Women candidates rise overall as PN numbers fall and PL almost doubles its tally
Of the 162 candidates standing for election, 46 are women
More women will be running for a seat in this month’s election, with the increase entirely driven by a sharp rise in women standing on a Labour ticket, while women candidates for PN and smaller parties dipped.
The final list of candidates, released on Monday evening by the Electoral Commission, shows that women candidates remain heavily outnumbered by men across all parties.
Of the 162 candidates on the ballot list, 46 of them, roughly 29%, will be women.
This marks a slight improvement on 2022, the election during which a controversial gender quota mechanism was used for the first time. In that election, just 23% of candidates were women, with 41 female candidates standing for a seat.
PL women candidates double, PN contenders dip
The list shows that not all parties have boosted their list of women candidates equally.

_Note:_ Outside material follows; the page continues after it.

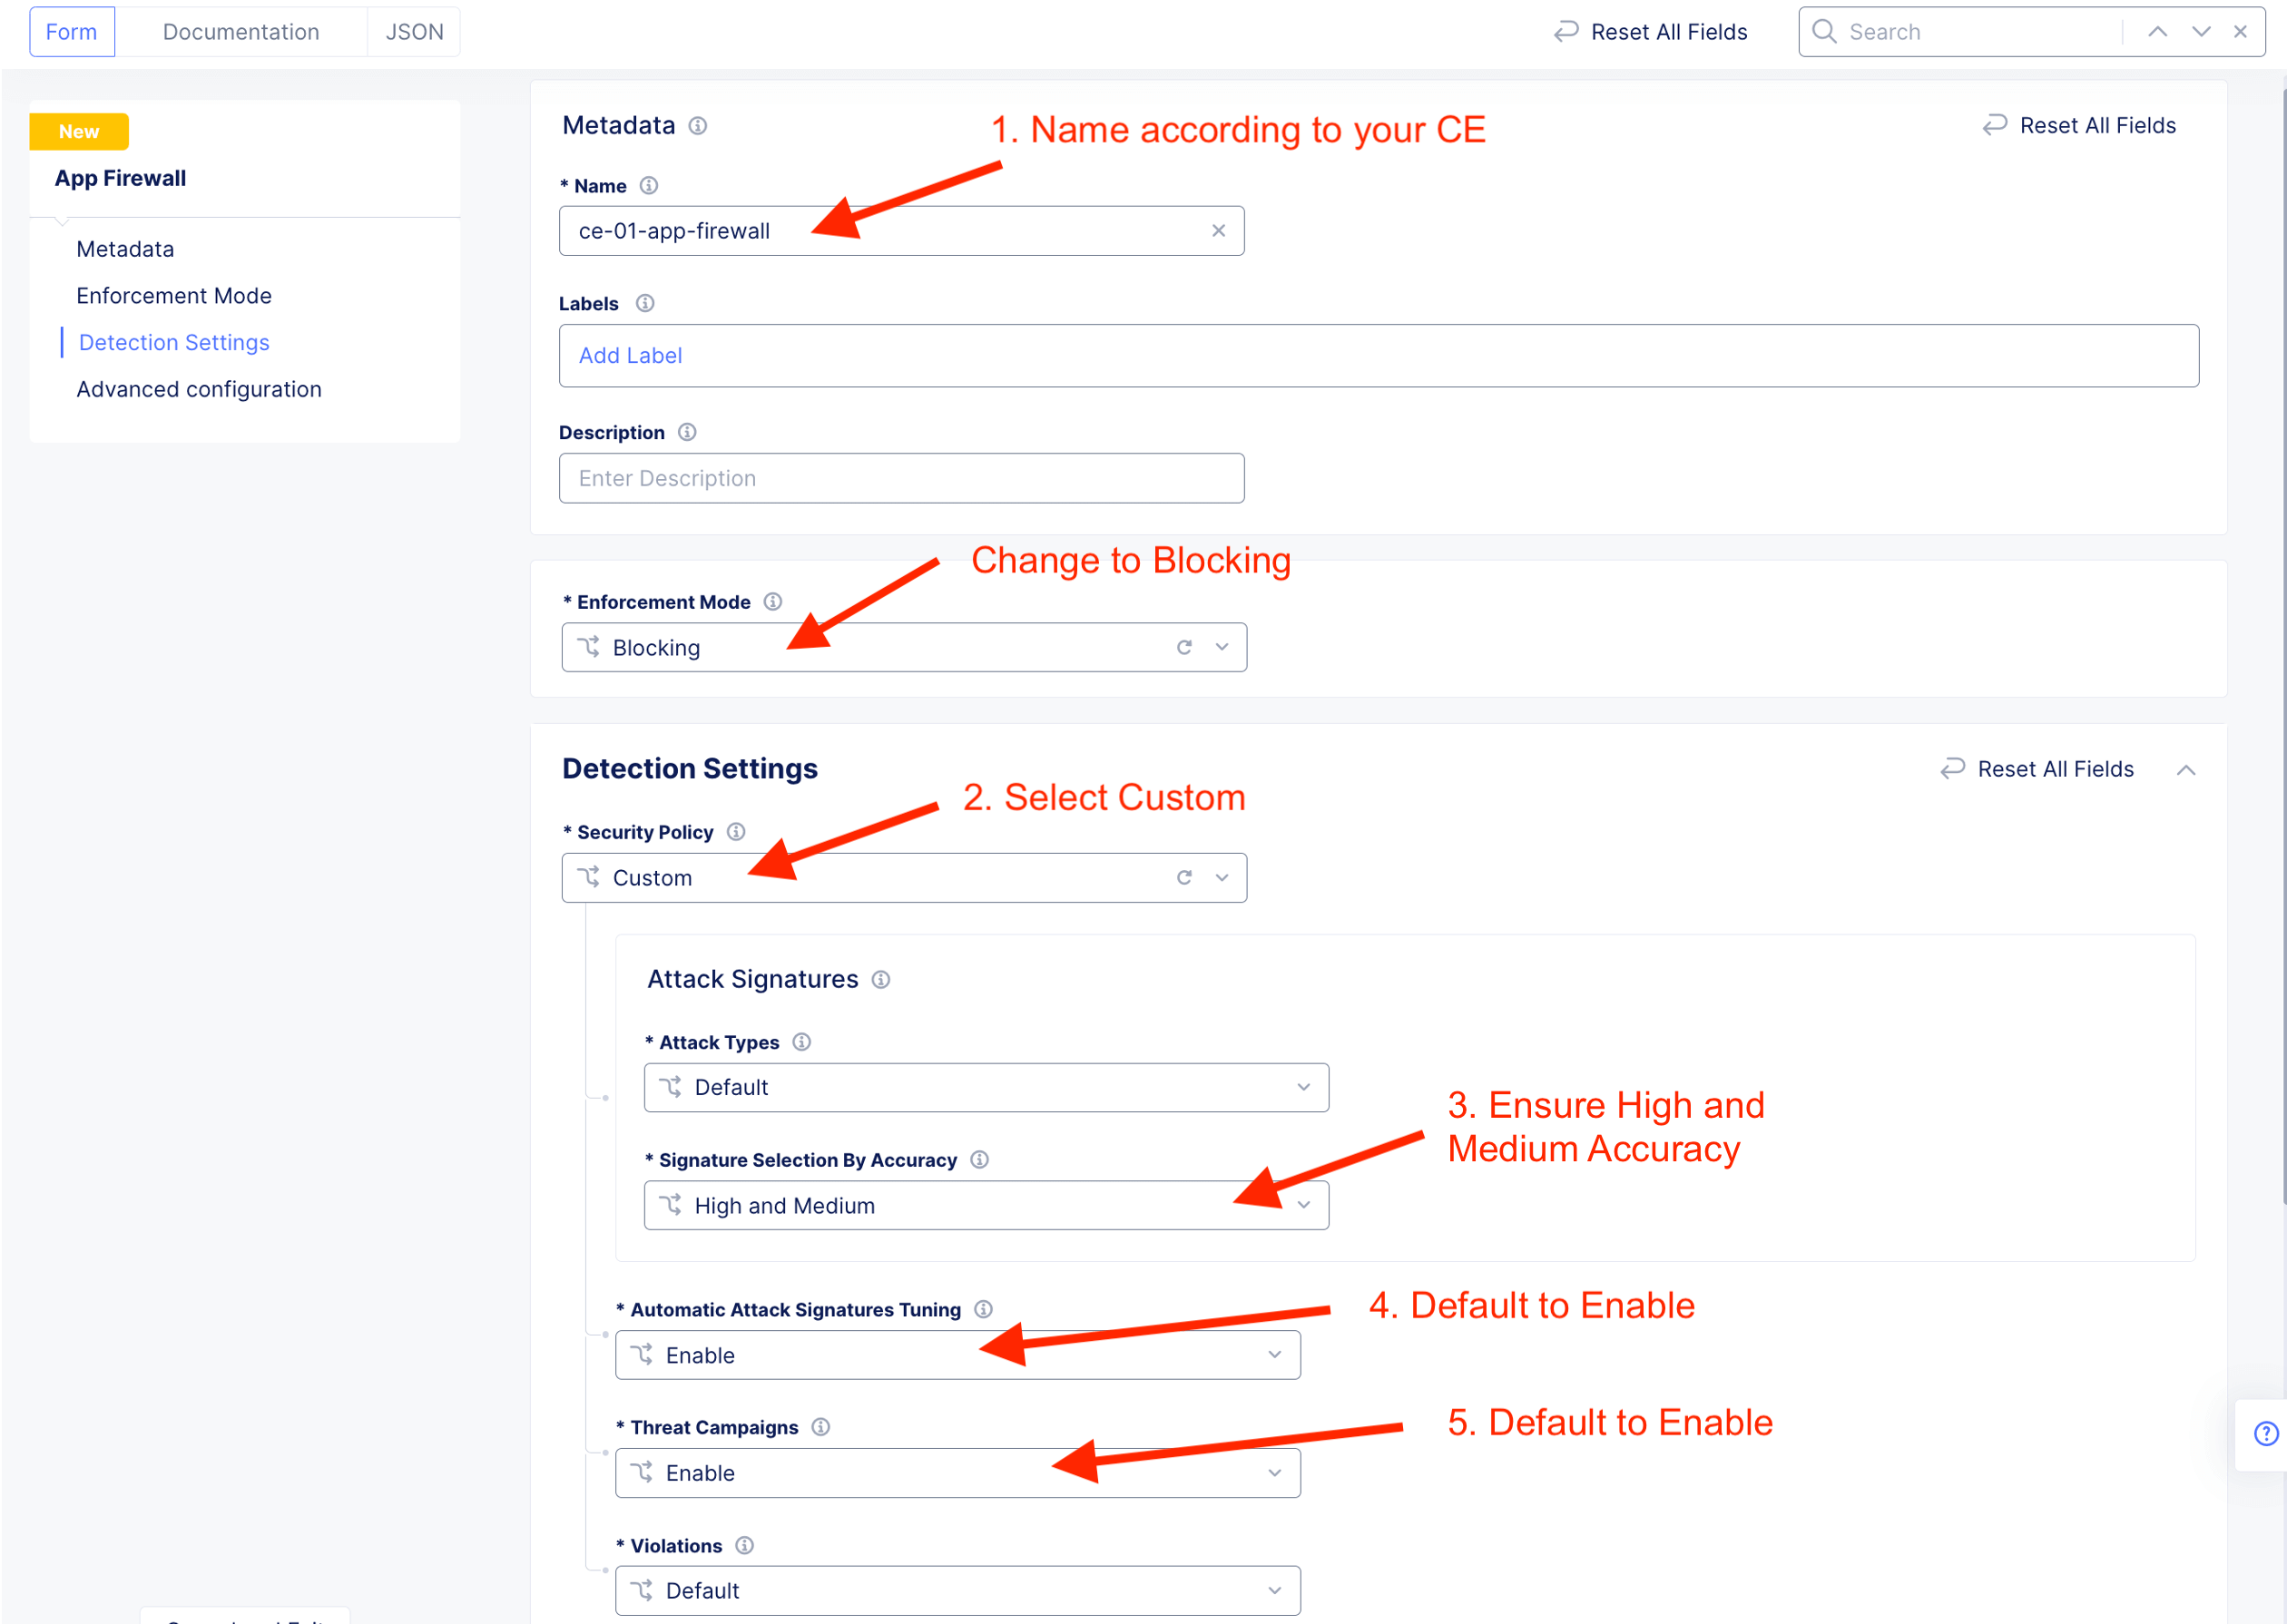Click info icon beside Enforcement Mode label
This screenshot has width=2287, height=1624.
[773, 602]
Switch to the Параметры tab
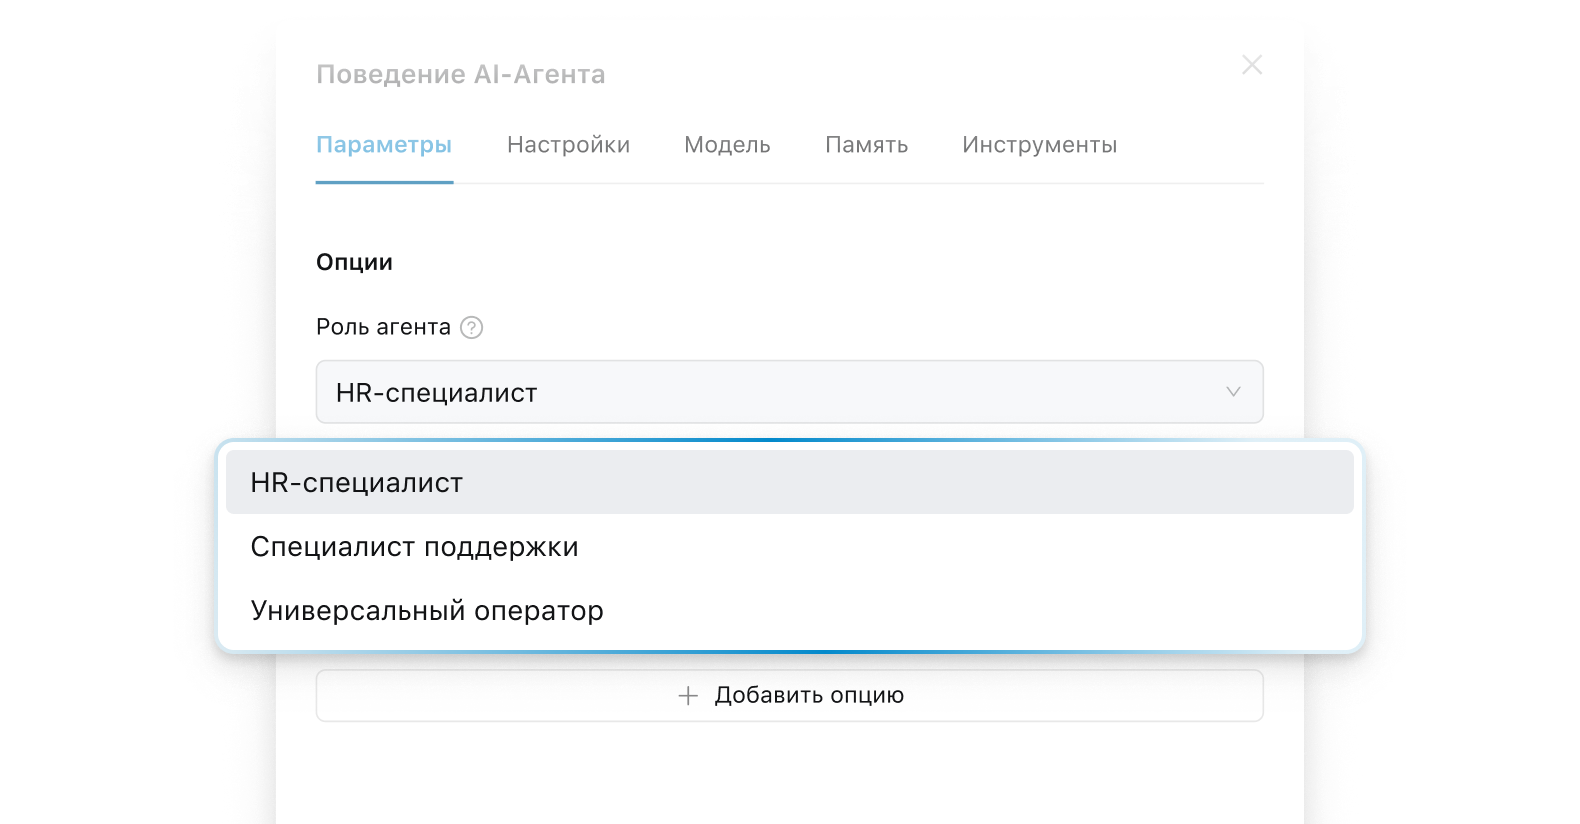The width and height of the screenshot is (1580, 824). pos(384,145)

Labour will have almost twice as many women on its ticket as it did last election, now fielding 28 women, up from 16 in 2022.
The Labour ticket will feature all six women who made it to parliament through the gender quota last time around, namely Alicia Bugeja Said, Cressida Galea, Abigail Camilleri, Amanda Spiteri Grech, Naomi Cachia, and Davina Sammut Hili.
It also includes several household names, from Miriam Dalli to Rosianne Cutajar, Rebecca Buttigieg and a return for former parliamentary secretary Deborah Schembri.
Several other women will be standing for election for the first time, including former party president Ramona Attard, who was coopted to parliament throughout last year and animal rights commissioner Fleur Abela.
In total, Labour will be fielding 10 fewer men than in 2022.
PN, on the other hand, will be fielding an identical number of men to 2022, but four fewer women, with last election’s 17 women candidates now dropping to just 13.
Like Labour, PN’s list features several women previously elected to parliament through the gender quota, including Eve Borg Bonello, Janice Abela Chetcuti, Paula Mifsud Bonnici, Julie Zahra, and Bernice Bonello.
The only exception is Claudette Buttigieg, who announced she would be bowing out of politics last summer after saying she would refuse to be re-elected through the quota.
It also features other women who were prominent throughout the past legislature, including the shadow environment minister Rebekah Borg, the shadow minister for public cleanliness and climate change Eve Borg Bonello and shadow culture minister Julie Zahra, as well as former mayors Graziella Galea and Graziella Attard Previ.
Several other women previously on the PN ticket will not be contesting this time around.
Francine Farrugia, a candidate in 2022, resigned from the party after she was charged with embezzling €2.3 million in funds from MCAST, while lawyer Emma Portelli Bonnici stepped away from politics after narrowly missing out in 2022.
Nevertheless, PN’s party list will also feature some new faces, including the vice-president of artist lobby MEIA Marilena Gauci, igaming official Annabelle Cilia and St Paul’s Bay councillor Rachel Williams.
For others, such as Miriana Calleja Testaferrata De Noto and Norma Camilleri, this will be their first general election, having previously stood on the party ticket in 2024’s EU election.
PN’s slender list of women candidates could raise questions over whether the party would have enough candidates for the gender quota mechanism to kick in, should many of them be elected on their own steam.
Few women across smaller parties
Meanwhile, the share of women standing for election with smaller parties also failed to rise.
Last election featured four women on the ticket of right-wing party ABBA, none of whom are re-contesting now that the party has faded from view.
Meanwhile, the sole female independent candidate from 2022’s election, Jane Chircop, will not be standing this time around.
Instead, new conservative party Aħwa Maltin will be fielding three women Josephine Borg, Marianne Sacco and Iris Vella on its ticket.
ADPD, meanwhile, remains the only political party in Malta led by a woman, with party leader Sandra Gauci running for her second general election. The party will also be fielding academic Melissa Bagley. Both candidates had also stood for election in 2022.
Activist Mina Tolu, who identifies as non-binary, will not be running this time around, having attempted a run last election.
Momentum, on the other hand, received flak early in the campaign for not fielding any women at all in its seven-person list, with party officials attributing this to “personal circumstances”.